The twelfth of April, 2011: repeating what we all know

Aldous Huxley on printing:

Machines exist: let us then exploit them to create beauty – a modern beauty, while we are about it. For we live in the twentieth century; let us frankly admit it and not pretend that we live in the fifteenth. The work of the backward-looking hand-printers may be excellent in its way; but its way is not the contemporary way. Their books are often beautiful, but with a borrowed beauty expressive of nothing in the world in which we happen to live.

They are also, as it happens, so expensive, that only the very rich can afford to buy them. The printer who makes a fetish of hand-work and medieval craftsmanship, who refuses to tolerate the machine or to make any effort to improve the quality of its output, thereby condemns the ordinary reader to a perpetuity of ugly printing. As an ordinary reader, who cannot afford to buy hand-made books, I object to the archaizing printer. It is only from the man with the machine that I can hope for any amelioration of my lot as a reader.

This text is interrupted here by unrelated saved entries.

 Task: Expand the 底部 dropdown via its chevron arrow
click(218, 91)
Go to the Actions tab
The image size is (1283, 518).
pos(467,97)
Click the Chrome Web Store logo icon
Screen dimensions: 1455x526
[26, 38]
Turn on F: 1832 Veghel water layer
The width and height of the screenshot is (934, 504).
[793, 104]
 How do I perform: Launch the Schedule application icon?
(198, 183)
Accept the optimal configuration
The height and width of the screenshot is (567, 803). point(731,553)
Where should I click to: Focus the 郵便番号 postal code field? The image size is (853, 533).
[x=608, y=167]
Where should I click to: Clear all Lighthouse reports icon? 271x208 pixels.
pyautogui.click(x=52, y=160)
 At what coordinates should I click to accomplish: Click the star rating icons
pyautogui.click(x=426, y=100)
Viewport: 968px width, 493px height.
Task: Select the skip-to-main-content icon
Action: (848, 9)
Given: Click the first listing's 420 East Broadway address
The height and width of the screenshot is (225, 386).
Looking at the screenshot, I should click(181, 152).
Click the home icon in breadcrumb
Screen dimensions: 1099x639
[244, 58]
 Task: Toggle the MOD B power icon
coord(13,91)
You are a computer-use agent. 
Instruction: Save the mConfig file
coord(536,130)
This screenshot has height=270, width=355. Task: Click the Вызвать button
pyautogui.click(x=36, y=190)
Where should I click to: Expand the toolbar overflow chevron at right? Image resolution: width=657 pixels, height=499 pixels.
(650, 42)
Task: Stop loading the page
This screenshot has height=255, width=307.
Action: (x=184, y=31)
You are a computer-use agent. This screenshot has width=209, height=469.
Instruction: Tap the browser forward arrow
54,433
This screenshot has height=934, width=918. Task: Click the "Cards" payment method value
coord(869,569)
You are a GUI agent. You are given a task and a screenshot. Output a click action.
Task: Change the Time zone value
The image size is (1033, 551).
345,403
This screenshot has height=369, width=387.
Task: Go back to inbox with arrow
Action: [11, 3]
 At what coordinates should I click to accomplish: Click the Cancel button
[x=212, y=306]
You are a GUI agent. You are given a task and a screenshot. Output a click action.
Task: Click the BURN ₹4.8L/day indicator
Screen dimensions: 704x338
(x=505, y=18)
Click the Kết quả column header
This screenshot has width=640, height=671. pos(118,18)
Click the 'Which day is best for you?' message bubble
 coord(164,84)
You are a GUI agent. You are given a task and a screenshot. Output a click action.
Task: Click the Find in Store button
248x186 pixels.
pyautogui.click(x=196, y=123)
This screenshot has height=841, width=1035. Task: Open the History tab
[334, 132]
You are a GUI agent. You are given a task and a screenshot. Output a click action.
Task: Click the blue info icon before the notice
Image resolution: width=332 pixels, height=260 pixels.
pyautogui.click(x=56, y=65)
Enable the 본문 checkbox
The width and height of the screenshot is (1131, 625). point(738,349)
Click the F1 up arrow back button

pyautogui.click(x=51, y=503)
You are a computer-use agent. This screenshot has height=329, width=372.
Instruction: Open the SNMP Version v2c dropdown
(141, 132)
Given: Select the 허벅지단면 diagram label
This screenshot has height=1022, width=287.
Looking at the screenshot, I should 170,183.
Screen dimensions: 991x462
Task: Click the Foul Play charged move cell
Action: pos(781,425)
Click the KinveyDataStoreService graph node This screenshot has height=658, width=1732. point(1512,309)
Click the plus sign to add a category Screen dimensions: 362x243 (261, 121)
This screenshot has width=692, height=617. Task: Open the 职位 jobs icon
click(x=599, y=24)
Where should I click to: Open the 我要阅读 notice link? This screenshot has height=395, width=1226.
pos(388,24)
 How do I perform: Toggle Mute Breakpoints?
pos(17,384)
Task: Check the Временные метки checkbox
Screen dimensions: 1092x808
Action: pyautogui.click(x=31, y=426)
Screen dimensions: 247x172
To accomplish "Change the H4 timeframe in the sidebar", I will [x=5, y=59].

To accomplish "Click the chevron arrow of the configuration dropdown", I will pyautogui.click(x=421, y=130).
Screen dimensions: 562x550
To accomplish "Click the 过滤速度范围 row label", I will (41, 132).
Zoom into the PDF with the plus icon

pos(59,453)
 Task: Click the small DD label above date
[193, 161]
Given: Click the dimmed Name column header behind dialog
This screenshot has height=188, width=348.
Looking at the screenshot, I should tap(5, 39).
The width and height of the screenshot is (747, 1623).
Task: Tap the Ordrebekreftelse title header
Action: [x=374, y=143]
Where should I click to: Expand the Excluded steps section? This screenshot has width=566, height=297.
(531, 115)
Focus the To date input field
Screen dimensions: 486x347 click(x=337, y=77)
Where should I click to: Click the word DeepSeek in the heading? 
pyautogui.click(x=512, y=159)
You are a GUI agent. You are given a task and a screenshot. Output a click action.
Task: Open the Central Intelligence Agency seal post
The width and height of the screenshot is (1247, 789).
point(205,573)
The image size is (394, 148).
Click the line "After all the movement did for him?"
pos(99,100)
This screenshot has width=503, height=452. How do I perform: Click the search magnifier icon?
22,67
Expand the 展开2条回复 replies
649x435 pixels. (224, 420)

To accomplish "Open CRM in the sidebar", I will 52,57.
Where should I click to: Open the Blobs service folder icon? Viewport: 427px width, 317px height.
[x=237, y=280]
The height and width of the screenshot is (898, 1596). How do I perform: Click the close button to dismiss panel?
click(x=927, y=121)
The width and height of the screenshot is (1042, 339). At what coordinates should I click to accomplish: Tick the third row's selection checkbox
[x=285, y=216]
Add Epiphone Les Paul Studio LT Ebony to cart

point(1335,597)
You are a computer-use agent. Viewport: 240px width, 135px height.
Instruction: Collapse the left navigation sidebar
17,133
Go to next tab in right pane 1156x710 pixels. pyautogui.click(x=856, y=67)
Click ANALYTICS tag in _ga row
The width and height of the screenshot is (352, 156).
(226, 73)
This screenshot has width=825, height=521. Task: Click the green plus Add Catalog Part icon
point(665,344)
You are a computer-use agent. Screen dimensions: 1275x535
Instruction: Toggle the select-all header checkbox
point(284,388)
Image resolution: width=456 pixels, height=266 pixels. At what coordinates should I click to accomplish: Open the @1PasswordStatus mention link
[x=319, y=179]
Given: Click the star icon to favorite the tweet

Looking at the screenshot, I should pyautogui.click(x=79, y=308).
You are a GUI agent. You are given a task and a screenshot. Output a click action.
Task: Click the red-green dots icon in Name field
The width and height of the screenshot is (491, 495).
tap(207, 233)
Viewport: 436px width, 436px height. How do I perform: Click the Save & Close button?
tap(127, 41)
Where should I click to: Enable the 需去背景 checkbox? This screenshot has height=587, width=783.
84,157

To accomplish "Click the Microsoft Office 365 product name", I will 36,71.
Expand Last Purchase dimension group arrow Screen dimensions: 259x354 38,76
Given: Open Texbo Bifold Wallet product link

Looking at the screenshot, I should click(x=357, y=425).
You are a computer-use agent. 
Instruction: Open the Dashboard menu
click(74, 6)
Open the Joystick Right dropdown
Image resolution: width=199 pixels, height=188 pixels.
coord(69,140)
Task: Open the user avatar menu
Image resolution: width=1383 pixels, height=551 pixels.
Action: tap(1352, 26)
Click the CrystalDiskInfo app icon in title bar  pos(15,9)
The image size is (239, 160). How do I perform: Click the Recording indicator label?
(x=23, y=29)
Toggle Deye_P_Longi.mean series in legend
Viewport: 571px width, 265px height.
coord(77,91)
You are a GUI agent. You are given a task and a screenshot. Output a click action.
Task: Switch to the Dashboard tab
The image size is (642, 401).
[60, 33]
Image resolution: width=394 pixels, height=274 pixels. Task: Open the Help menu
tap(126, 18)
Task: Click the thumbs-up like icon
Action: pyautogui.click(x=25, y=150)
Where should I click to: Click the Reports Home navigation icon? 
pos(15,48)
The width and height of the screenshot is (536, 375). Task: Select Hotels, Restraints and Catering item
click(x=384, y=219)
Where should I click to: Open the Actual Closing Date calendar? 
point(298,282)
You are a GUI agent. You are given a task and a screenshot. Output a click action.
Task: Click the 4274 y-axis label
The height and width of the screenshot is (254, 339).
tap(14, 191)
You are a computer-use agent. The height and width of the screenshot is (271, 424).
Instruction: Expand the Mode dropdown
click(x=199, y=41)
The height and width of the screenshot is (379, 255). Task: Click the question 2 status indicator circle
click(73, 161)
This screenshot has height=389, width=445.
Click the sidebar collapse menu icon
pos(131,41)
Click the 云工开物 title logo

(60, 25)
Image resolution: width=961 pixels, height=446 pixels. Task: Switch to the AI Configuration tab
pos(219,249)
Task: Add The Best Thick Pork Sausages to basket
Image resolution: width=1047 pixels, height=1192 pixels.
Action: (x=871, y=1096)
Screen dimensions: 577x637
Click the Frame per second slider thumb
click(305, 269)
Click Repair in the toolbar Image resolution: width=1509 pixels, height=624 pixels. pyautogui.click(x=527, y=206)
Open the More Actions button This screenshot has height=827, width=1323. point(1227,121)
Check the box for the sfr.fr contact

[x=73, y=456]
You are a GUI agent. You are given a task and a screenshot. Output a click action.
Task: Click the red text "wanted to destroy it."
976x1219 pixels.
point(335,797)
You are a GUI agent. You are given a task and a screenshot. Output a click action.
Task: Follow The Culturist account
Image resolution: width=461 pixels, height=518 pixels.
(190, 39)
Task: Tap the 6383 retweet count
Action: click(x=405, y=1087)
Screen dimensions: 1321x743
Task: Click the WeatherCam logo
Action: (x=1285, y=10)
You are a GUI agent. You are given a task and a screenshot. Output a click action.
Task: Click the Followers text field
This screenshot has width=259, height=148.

Good points (and it’s true, by the way, that Huxley was a fairly ordinary reader, financially speaking: he left just over £14,000 in his will). That’s from Huxley’s introduction to Printing of Today, O. Simon and J. Rodenberg (Harper & Bros, 1928). He goes on to explain how the printer is compelled to be unoriginal (‘He must content himself with refining on the ordinary, accepted terms of commerce’). Huxley suggests that we ‘read too much and too easily’ (a point made elsewhere in Clutterbuck by Karel Capek), but concludes that ‘it is the author’s business to make reading less facile, not the printer’s’.

If the author concentrated more matter into the same number of sentences, his readers would have to read more carefully than they do at present.

I quite agree. The point about originality brought to mind a typically sage observation from Saul Bellow:

It is sometimes necessary to repeat what we all know. All mapmakers should place the Mississippi in the same location, and avoid originality.

That’s from Mr Sammler’s Planet (1969).